The VM comes with a context VCTX
, in it, there are 18 registers R0 -> R17
, and a stack. This context also contain a rolling key operand in esp + 0x60
, and the rolling key itself is stored in a random x86 register. In general, an handle offset (handle base address + instruction offset) is stored in a register.
NOTE : if you enable VMProtect’s packer, .vmp1
contain VMP handles and mutated code. Otherwise, all is in .vmp0
.
V.2 – Instructions
The instruction set is about ~20 instructions, ~40 if you take in account the variable size (it could be some remaining instructions I haven’t reversed), an instruction is made of two parts, an encrypted handle offset, and its encrypted arguments (operands) (each handle is heavilly mutated)

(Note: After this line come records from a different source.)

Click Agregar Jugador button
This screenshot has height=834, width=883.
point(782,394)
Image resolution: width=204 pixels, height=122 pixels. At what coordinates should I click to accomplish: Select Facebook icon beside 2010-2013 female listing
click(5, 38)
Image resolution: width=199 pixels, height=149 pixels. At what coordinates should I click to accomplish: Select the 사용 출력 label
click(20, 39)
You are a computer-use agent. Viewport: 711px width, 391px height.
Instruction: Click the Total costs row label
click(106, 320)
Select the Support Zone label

I will not explain intructions in details, but here are some you can find :
VENTER, VEXIT, VADDU*, VNANDU*, VNORU*, VPUSHV, VPOPR, VPOPVSP, VPUSHVSP, VPUSHI*
VFETCH*, VJUMP_*, VMOV*, VSHLU*, VSHRU*, VMULU*, VDIVU*, ....
A VMP routine starts by a VENTER intruction, and ends by a VEXIT instruction. When VMP can’t handle the original x86 instruction, it is saved as it is in the VM routine, but it uses VMP’s registers (see: V.4 - Control flow
).
V.3 – Rolling key
V.3.1 – Instruction flow
VMP changed a lot since 2.x regarding this, before, the opcode was grabbed using a simple index in an array, with a jmp right after to go to the handle in function of the opcode in the array. Note that this is still the current behavior of VMP Demo version. Currently, the handle table is still there, but the flow is not “linear” anymore (an index through an array).
Let’s take an example, the current instruction decrypts the next opcode offset (next instruction) with an unique “rolling” key and a unique mutated decryption routine. Rolling means a keychain, like for example the first handle decipher the first opcode with its unique key in edi
. During the decryption routine, the key in edi
has been mutated uniquely in function of the decryption routine, to allows the next handle to be able to decipher the next opcode.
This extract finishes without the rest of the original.